В восточном христианстве, в его истории были свои тяжкие периоды мыслительной неподвижности и схоластики в дурном смысле этого слова, но все же, по существу, здесь не было и нет почвы для принципиального отвержения церковной истины. Не могут не чувствовать православные люди, что наши установки, наше понимание природы и человека не знают всех тех затруднений, которые в свое время на Западе побуждали мысль идти путем недоверия к Церкви. И даже более, – в озарениях веры мы находим богатейшие дополнения к lumen naturale rationis («естественный свет разума»). Вот почему для нас, русских, созревавших духовно в православии, открыты иные подходы к центральным проблемам (которые у нас те же, что и на Западе).
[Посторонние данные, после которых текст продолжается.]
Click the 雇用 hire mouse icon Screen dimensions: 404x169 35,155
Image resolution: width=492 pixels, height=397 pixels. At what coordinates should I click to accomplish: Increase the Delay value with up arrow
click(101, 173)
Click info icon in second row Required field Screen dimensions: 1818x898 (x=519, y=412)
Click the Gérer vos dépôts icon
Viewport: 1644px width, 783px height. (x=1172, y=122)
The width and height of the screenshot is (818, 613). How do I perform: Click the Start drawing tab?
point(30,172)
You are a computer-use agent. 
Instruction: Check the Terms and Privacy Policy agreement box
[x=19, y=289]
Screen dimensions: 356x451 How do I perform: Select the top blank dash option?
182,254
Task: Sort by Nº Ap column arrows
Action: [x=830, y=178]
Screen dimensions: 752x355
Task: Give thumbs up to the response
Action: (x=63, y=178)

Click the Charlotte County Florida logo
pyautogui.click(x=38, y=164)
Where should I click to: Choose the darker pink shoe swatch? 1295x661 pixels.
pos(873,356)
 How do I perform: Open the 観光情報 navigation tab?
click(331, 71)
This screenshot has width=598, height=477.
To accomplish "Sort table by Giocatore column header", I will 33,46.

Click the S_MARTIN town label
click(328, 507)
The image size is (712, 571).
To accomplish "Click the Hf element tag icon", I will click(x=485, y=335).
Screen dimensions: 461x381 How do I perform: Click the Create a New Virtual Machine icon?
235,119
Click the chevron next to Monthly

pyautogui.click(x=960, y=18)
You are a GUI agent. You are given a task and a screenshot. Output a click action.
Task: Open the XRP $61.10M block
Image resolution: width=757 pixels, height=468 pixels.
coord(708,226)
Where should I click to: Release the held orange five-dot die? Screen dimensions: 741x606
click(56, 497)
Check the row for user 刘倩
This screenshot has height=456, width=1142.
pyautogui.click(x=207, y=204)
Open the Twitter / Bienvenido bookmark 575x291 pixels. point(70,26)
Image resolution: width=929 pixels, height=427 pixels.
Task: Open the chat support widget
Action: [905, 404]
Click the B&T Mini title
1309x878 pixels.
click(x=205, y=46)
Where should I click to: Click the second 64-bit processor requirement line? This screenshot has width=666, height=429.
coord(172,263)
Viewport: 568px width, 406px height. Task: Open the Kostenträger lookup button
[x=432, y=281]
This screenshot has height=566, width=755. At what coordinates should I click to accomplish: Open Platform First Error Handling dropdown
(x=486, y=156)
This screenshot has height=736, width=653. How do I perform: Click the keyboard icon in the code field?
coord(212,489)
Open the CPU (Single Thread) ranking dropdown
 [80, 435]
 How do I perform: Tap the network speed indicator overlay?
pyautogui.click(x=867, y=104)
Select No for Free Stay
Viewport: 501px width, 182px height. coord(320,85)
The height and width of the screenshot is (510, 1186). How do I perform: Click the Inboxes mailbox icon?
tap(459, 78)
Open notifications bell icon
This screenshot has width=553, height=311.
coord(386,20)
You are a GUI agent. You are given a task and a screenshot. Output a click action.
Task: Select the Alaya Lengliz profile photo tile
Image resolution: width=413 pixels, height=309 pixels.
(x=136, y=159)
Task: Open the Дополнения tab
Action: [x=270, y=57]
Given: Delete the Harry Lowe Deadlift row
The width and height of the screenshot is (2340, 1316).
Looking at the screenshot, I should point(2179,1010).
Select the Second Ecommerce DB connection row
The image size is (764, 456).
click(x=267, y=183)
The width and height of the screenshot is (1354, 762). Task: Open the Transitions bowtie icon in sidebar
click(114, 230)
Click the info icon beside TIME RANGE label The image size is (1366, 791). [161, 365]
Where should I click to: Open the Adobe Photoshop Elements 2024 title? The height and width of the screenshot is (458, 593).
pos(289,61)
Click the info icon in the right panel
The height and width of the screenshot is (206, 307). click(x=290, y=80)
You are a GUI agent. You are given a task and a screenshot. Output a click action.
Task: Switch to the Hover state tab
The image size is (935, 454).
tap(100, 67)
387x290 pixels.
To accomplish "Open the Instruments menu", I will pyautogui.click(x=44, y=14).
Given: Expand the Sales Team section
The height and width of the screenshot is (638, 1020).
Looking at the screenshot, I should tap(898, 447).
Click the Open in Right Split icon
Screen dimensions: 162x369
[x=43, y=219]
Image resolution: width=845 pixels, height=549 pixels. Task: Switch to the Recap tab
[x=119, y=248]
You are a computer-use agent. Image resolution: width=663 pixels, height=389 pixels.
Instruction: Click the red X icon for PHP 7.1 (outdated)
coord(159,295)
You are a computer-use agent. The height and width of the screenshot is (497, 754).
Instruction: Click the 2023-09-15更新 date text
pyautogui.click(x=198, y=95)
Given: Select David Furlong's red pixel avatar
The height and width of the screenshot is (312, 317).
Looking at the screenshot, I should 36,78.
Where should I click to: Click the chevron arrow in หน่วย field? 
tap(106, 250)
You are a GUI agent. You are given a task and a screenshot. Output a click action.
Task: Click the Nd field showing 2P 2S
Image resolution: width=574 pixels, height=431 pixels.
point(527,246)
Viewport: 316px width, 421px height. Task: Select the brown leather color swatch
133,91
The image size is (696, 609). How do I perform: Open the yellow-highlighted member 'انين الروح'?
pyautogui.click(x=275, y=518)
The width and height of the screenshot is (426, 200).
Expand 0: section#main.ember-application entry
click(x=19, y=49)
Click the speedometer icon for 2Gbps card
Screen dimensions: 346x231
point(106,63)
Внутренняя борьба, которую мы видели в развитии русской мысли за два века, как раз и состоит в том, что внутренним чутьем мы обращены к иным перспективам, чем те, которые открываются нам сквозь призму западной секулярной философии. Русская мысль, однако, осуждена самой историей на это глубочайшее раздвоение – отчасти мы носим ведь ныне Запад в самих себе, определяемся его духовными исканиями и попадаем неизбежно в его тупики, но отчасти стоим мы и на другом пути, на том пути, который открыт нам нашим православным восприятием культуры и жизни, человека и природы. Мы как бы стоим на пороге (а может быть, частично уже и переступили этот порог) философских построений, определяемых озарениями, дарованными нам православием... Потому-то и не случайно, что в истории русской философии то или иное решение проблемы секуляризма оказывается как бы тем водоразделом, который ориентирует в одну или в другую сторону нашу мысль. Я не могу дальше развивать эти соображения, в которых даны лишь некие намеки, – я привел их только для того, чтобы подчеркнуть, что принятие или отвержение историософской схемы, лежащей в основе моей работы, связано с «оценочным» моментом, с принятием или отвержением христианства, как основной творческой силы нашей культуры. Добавлю только, что, усмотрев в развитии русской философии основное значение темы секуляризма, я с полным вниманием и непредубежденностью подходил к изучению и тех мыслителей, которые совершенно несозвучны мне.